Stored records
========

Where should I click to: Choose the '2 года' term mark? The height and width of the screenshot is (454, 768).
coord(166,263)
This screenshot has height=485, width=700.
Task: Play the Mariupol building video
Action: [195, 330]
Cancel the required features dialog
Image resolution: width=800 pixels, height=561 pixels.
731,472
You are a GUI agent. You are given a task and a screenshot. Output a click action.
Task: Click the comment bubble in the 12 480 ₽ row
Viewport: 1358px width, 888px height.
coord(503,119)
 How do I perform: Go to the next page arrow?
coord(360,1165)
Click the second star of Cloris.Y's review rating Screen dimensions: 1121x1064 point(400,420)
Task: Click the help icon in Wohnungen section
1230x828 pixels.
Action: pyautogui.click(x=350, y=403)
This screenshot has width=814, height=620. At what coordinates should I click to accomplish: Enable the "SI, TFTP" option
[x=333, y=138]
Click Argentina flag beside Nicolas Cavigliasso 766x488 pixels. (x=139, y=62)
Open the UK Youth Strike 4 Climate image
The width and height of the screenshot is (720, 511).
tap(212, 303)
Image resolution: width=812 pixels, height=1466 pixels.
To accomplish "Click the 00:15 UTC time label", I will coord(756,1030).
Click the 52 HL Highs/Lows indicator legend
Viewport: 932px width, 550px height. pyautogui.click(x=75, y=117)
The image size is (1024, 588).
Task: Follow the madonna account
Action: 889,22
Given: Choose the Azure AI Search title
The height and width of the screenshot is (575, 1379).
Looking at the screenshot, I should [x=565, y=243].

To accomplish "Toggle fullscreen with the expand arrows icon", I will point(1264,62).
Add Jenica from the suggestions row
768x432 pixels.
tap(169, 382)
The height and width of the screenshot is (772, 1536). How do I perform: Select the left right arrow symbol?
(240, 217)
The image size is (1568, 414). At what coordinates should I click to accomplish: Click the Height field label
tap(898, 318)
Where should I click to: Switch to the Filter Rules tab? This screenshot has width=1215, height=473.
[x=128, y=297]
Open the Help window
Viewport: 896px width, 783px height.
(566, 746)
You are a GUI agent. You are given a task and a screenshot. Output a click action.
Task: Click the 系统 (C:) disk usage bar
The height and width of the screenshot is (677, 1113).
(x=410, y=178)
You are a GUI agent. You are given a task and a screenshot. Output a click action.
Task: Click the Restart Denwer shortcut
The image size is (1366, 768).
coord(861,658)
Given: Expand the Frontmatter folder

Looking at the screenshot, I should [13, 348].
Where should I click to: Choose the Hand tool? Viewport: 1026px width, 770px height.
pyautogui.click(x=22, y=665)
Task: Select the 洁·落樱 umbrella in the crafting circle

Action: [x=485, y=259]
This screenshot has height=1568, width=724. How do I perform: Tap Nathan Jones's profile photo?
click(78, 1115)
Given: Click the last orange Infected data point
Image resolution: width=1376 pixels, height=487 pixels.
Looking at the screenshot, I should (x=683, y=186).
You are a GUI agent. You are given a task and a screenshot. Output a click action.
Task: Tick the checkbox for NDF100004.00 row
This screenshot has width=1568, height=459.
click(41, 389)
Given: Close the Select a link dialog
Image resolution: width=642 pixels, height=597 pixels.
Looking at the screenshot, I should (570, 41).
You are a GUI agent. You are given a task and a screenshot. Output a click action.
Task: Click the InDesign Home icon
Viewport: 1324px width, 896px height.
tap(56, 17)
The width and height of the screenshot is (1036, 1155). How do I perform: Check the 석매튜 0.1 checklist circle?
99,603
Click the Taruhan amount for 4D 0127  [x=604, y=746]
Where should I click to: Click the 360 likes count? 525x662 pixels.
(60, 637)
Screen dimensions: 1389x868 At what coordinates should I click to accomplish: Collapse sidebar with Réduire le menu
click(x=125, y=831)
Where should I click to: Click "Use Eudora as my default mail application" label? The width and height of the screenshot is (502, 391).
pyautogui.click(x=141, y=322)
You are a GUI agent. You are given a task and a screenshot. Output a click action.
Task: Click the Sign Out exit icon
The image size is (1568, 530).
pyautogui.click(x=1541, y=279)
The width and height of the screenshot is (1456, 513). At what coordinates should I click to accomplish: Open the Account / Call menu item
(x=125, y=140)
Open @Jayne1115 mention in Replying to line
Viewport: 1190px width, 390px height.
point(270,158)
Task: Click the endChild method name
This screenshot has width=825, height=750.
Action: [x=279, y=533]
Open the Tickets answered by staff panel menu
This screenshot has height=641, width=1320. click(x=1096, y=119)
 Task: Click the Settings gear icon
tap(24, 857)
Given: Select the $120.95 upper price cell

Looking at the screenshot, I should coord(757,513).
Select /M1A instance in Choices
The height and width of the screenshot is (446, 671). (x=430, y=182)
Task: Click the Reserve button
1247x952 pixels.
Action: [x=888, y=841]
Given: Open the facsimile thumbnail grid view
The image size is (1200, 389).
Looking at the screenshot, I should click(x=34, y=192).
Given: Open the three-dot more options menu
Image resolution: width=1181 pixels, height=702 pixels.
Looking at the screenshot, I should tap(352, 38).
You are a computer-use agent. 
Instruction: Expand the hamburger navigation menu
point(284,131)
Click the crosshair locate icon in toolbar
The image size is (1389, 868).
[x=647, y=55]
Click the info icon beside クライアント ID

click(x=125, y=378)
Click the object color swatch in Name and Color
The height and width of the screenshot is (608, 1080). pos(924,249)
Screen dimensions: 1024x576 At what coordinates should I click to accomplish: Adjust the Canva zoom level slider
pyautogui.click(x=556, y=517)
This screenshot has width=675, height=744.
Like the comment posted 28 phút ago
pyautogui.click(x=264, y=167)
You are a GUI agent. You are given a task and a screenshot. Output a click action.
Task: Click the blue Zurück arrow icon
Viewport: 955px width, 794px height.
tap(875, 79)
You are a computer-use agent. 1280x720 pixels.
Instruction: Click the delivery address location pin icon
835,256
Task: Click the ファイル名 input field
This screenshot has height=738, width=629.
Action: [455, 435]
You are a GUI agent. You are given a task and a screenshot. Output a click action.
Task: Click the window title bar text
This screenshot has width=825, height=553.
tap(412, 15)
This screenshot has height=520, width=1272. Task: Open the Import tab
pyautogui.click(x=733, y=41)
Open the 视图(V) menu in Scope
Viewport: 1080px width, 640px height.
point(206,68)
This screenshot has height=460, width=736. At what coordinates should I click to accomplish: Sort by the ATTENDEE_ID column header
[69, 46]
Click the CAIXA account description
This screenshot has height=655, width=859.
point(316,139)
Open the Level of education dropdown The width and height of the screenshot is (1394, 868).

========

**What is required:** Above are the entries; return each one exactly.

**Answer to this problem:**
Where should I click to: Choose the '2 года' term mark? The height and width of the screenshot is (454, 768).
coord(166,263)
This screenshot has height=485, width=700.
Task: Play the Mariupol building video
Action: [195, 330]
Cancel the required features dialog
Image resolution: width=800 pixels, height=561 pixels.
731,472
You are a GUI agent. You are given a task and a screenshot. Output a click action.
Task: Click the comment bubble in the 12 480 ₽ row
Viewport: 1358px width, 888px height.
coord(503,119)
 How do I perform: Go to the next page arrow?
coord(360,1165)
Click the second star of Cloris.Y's review rating Screen dimensions: 1121x1064 point(400,420)
Task: Click the help icon in Wohnungen section
1230x828 pixels.
Action: pyautogui.click(x=350, y=403)
This screenshot has width=814, height=620. At what coordinates should I click to accomplish: Enable the "SI, TFTP" option
[x=333, y=138]
Click Argentina flag beside Nicolas Cavigliasso 766x488 pixels. (x=139, y=62)
Open the UK Youth Strike 4 Climate image
The width and height of the screenshot is (720, 511).
tap(212, 303)
Image resolution: width=812 pixels, height=1466 pixels.
To accomplish "Click the 00:15 UTC time label", I will coord(756,1030).
Click the 52 HL Highs/Lows indicator legend
Viewport: 932px width, 550px height. pyautogui.click(x=75, y=117)
The image size is (1024, 588).
Task: Follow the madonna account
Action: 889,22
Given: Choose the Azure AI Search title
The height and width of the screenshot is (575, 1379).
Looking at the screenshot, I should [x=565, y=243].

To accomplish "Toggle fullscreen with the expand arrows icon", I will point(1264,62).
Add Jenica from the suggestions row
768x432 pixels.
tap(169, 382)
The height and width of the screenshot is (772, 1536). How do I perform: Select the left right arrow symbol?
(240, 217)
The image size is (1568, 414). At what coordinates should I click to accomplish: Click the Height field label
tap(898, 318)
Where should I click to: Switch to the Filter Rules tab? This screenshot has width=1215, height=473.
[x=128, y=297]
Open the Help window
Viewport: 896px width, 783px height.
(566, 746)
You are a GUI agent. You are given a task and a screenshot. Output a click action.
Task: Click the 系统 (C:) disk usage bar
The height and width of the screenshot is (677, 1113).
(x=410, y=178)
You are a GUI agent. You are given a task and a screenshot. Output a click action.
Task: Click the Restart Denwer shortcut
The image size is (1366, 768).
coord(861,658)
Given: Expand the Frontmatter folder

Looking at the screenshot, I should [13, 348].
Where should I click to: Choose the Hand tool? Viewport: 1026px width, 770px height.
pyautogui.click(x=22, y=665)
Task: Select the 洁·落樱 umbrella in the crafting circle

Action: [x=485, y=259]
This screenshot has height=1568, width=724. How do I perform: Tap Nathan Jones's profile photo?
click(78, 1115)
Given: Click the last orange Infected data point
Image resolution: width=1376 pixels, height=487 pixels.
Looking at the screenshot, I should (x=683, y=186).
You are a GUI agent. You are given a task and a screenshot. Output a click action.
Task: Tick the checkbox for NDF100004.00 row
This screenshot has width=1568, height=459.
click(41, 389)
Given: Close the Select a link dialog
Image resolution: width=642 pixels, height=597 pixels.
Looking at the screenshot, I should (570, 41).
You are a GUI agent. You are given a task and a screenshot. Output a click action.
Task: Click the InDesign Home icon
Viewport: 1324px width, 896px height.
tap(56, 17)
The width and height of the screenshot is (1036, 1155). How do I perform: Check the 석매튜 0.1 checklist circle?
99,603
Click the Taruhan amount for 4D 0127  [x=604, y=746]
Where should I click to: Click the 360 likes count? 525x662 pixels.
(60, 637)
Screen dimensions: 1389x868 At what coordinates should I click to accomplish: Collapse sidebar with Réduire le menu
click(x=125, y=831)
Where should I click to: Click "Use Eudora as my default mail application" label? The width and height of the screenshot is (502, 391).
pyautogui.click(x=141, y=322)
You are a GUI agent. You are given a task and a screenshot. Output a click action.
Task: Click the Sign Out exit icon
The image size is (1568, 530).
pyautogui.click(x=1541, y=279)
The width and height of the screenshot is (1456, 513). At what coordinates should I click to accomplish: Open the Account / Call menu item
(x=125, y=140)
Open @Jayne1115 mention in Replying to line
Viewport: 1190px width, 390px height.
point(270,158)
Task: Click the endChild method name
This screenshot has width=825, height=750.
Action: [x=279, y=533]
Open the Tickets answered by staff panel menu
This screenshot has height=641, width=1320. click(x=1096, y=119)
 Task: Click the Settings gear icon
tap(24, 857)
Given: Select the $120.95 upper price cell

Looking at the screenshot, I should coord(757,513).
Select /M1A instance in Choices
The height and width of the screenshot is (446, 671). (x=430, y=182)
Task: Click the Reserve button
1247x952 pixels.
Action: [x=888, y=841]
Given: Open the facsimile thumbnail grid view
The image size is (1200, 389).
Looking at the screenshot, I should click(x=34, y=192).
Given: Open the three-dot more options menu
Image resolution: width=1181 pixels, height=702 pixels.
Looking at the screenshot, I should tap(352, 38).
You are a computer-use agent. 
Instruction: Expand the hamburger navigation menu
point(284,131)
Click the crosshair locate icon in toolbar
The image size is (1389, 868).
[x=647, y=55]
Click the info icon beside クライアント ID

click(x=125, y=378)
Click the object color swatch in Name and Color
The height and width of the screenshot is (608, 1080). pos(924,249)
Screen dimensions: 1024x576 At what coordinates should I click to accomplish: Adjust the Canva zoom level slider
pyautogui.click(x=556, y=517)
This screenshot has width=675, height=744.
Like the comment posted 28 phút ago
pyautogui.click(x=264, y=167)
You are a GUI agent. You are given a task and a screenshot. Output a click action.
Task: Click the blue Zurück arrow icon
Viewport: 955px width, 794px height.
tap(875, 79)
You are a computer-use agent. 1280x720 pixels.
Instruction: Click the delivery address location pin icon
835,256
Task: Click the ファイル名 input field
This screenshot has height=738, width=629.
Action: [455, 435]
You are a GUI agent. You are given a task and a screenshot. Output a click action.
Task: Click the window title bar text
This screenshot has width=825, height=553.
tap(412, 15)
This screenshot has height=520, width=1272. Task: Open the Import tab
pyautogui.click(x=733, y=41)
Open the 视图(V) menu in Scope
Viewport: 1080px width, 640px height.
point(206,68)
This screenshot has height=460, width=736. At what coordinates should I click to accomplish: Sort by the ATTENDEE_ID column header
[69, 46]
Click the CAIXA account description
This screenshot has height=655, width=859.
point(316,139)
Open the Level of education dropdown The width and height of the screenshot is (1394, 868).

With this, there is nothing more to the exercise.